Puisque j'en suis à faire des remerciements, j'aimerais remercier mes voisins qui tolèrent la fumée de ma forge et les quelques heures occasionnelles de bruit de la forge, sans rien dire voir en m'encourageant aux vues du résultat.
Après avoir remercié quelques personnes grâce à qui je peux m'éclater en faisant des couteaux, j'aimerais rendre un hommage tout particulier à Laurence (ma femme) sans qui tout cela n'existerait pas. Elle supporte l'odeur de la fumée de la forge et c'est quelque chose, le bruit de l'enclume, et ce n'est pas rien, les crissement de la lime sur l'acier, le bruit des machines dans l'atelier, l'odeur extraordinairement insupportable des travaux sur la corne, et apporte un oeil critique à l'objet issu de mes mains. Je souhaite à tous ceux qui ont une passion qu'elle soit accueillie et soutenue de la sorte par leur moitié.








vendredi 10 août 2007

Naissance d'un couteau

Voila comment je m'y prends pour fabriquer un couteau. Ceci n'est pas La Façon mais c'est celle que j'utilise et qui ne demande qu'à évoluer. Libre à vous si vous le voulez de faire des commentaires. Tous les conseils sont aussi les bienvenus.

Ne dit on pas que c'est en forgeant qu'on devient forgeron (certain pourraient rajouter c'est en mouchant qu'on devient moucheron et c'est en lisant qu'on devient liseron: Maxime du forum)

Première étape: installation de l'atelier. Je travaille dehors.





On y voit l'enclume, la forge, le sac de charbon (charbon de forge et non de bois) et quelques outils indispensables: marteaux, tenailles


Ensuite il faut lancer le feu.
La tradition veut que l'on y jette une poignée de gros sel.
Je n'ai pas d'explication à cet acte, mais je le fais.
Il y a aussi l'assistant, l'apprenti, le ... Enfin c'est mon fils qui commence lui aussi à s'intéresser à la forge.

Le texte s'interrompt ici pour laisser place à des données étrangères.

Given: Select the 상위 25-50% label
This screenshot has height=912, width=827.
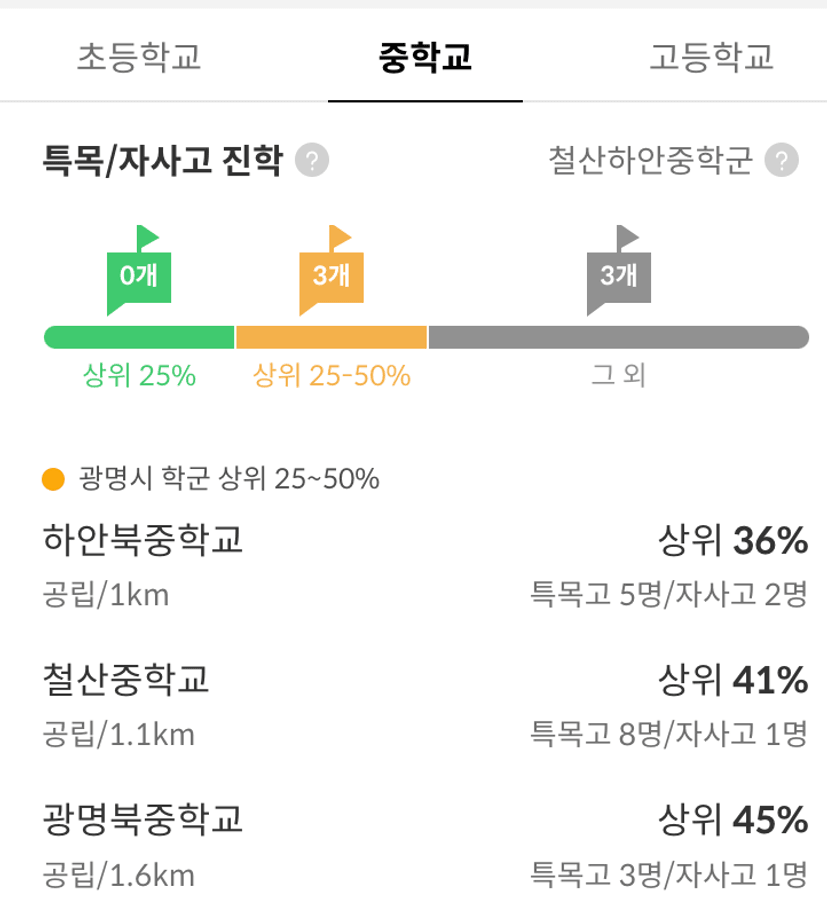Looking at the screenshot, I should tap(331, 375).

Et qui apprend les premiers gestes. Il a d''ailleurs ce jour là forgé sa première lame. Les photos apparaîtront plus tard.

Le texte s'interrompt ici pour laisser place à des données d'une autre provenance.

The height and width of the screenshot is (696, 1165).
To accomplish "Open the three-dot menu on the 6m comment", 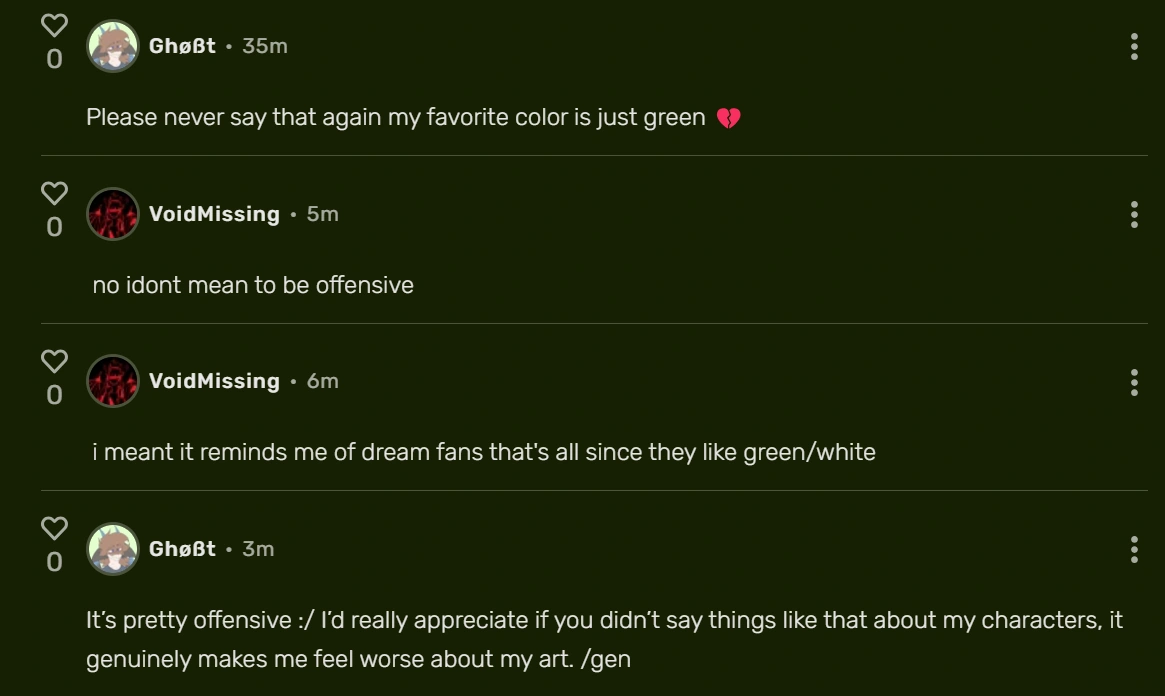I will 1133,381.
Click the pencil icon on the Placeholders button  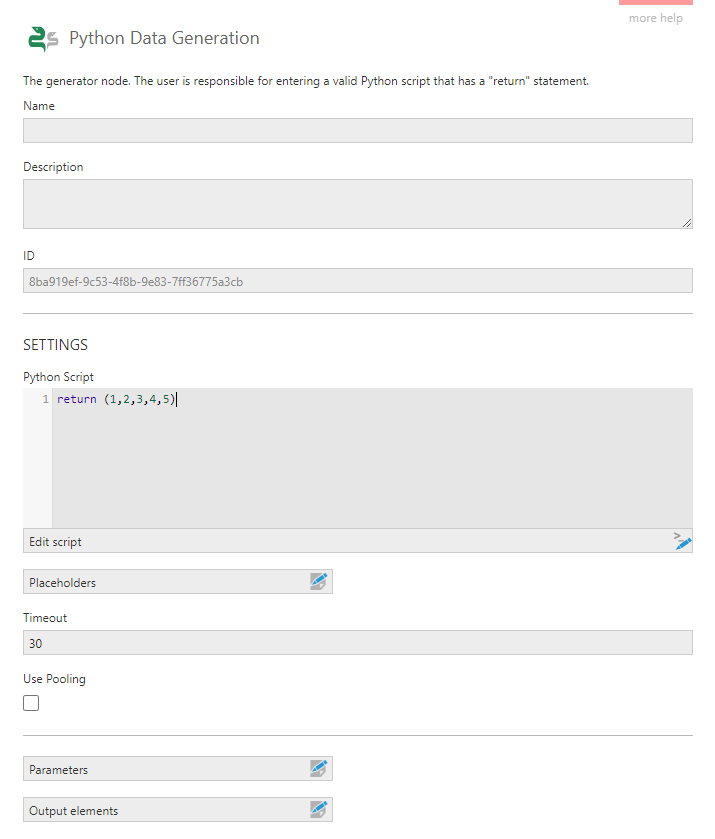pos(318,581)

Et j'allais oublier la gardienne, qui veille à ce qu'aucun elfe, troll, ou nain jaloux ne vienne déranger notre travail. Elle surveille la porte du passage à l'autre monde, car j'ai découvert dans mon jardin un haut passage de petits êtres, ... Mais ça c'est une autre histoire.


Maintenant au travail. D'abord, faire chauffer la barre de fer au rouge afin de rendre l'acier plus malléable. empoigner le marteau et frapper.

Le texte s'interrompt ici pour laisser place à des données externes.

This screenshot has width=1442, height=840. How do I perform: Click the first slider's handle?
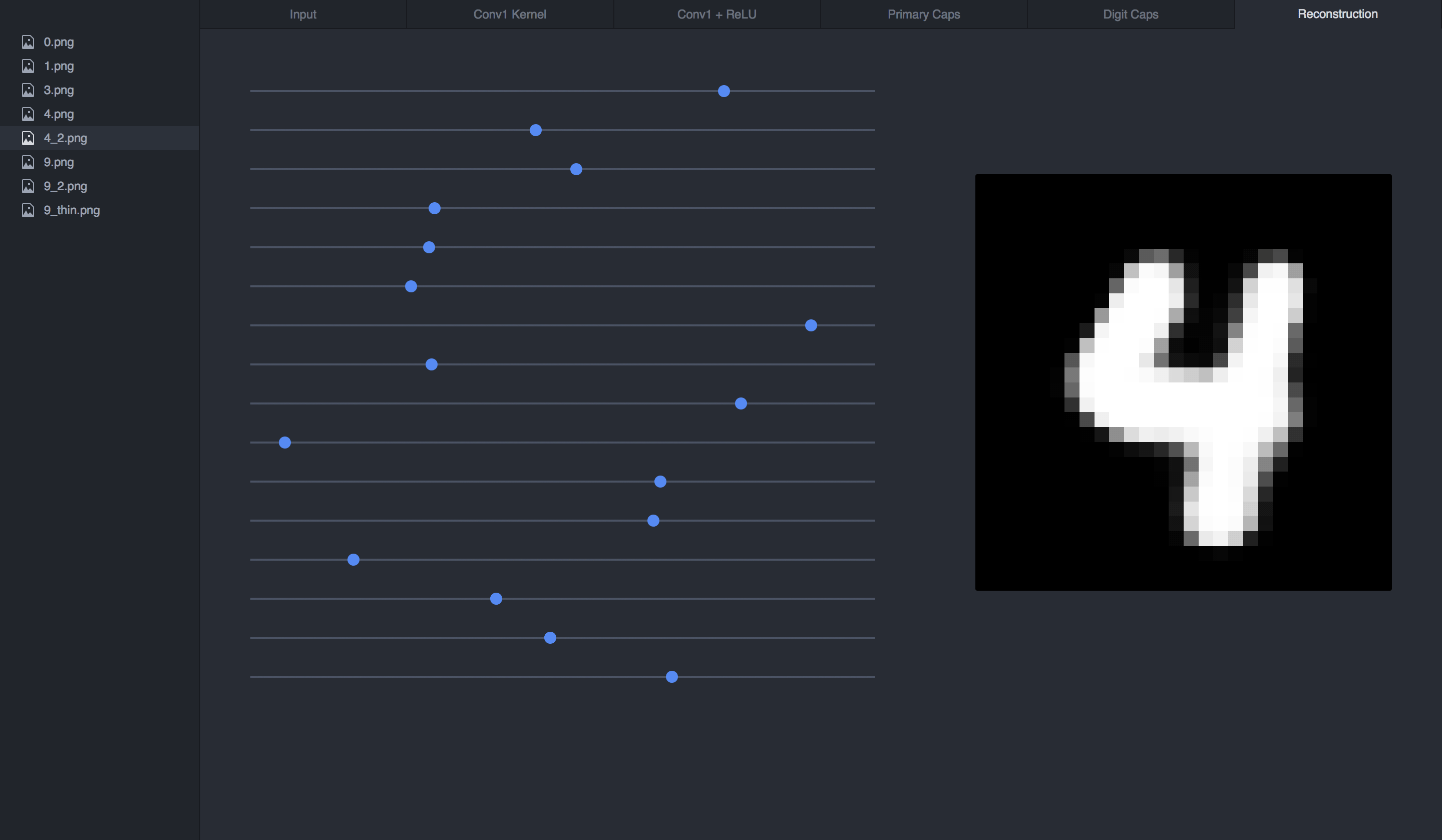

On dit bien qu'il faut frapper le fer quand il est chaud! alors pas d'hésitation. tant qu'il est rouge, on peut frapper.








Ensuite il faut le remettre à chauffer, attendre qu'il rougisse et frapper encore.

Lorsque l'on frappe la lame les coups de marteau doivent toujours aller du départ de la future lame vers ce qui en sera la pointe.
Afin de concentrer les molécules d'acier vers la pointe.





Petit à petit la forme de la lame apparaît. il faudra donc redresser la lame en frappant du côté qui deviendra le tranchant. Afin, toujours, de concentrer les molécules à l'endroit qui devra être le plus solide.






Plus on va avancer dans la forge et plus la forme se précise. Il faut donc travailler de plus en plus finement. Chaque coup de marteau doit avoir une action prévue à l'avance. Afin de ne pas abîmer inutilement l'acier.





Maintenant que la pointe est faite, il faut faire attention à ne pas la brûler car étant plus petite et plus fine, elle chauffe beaucoup plus vite.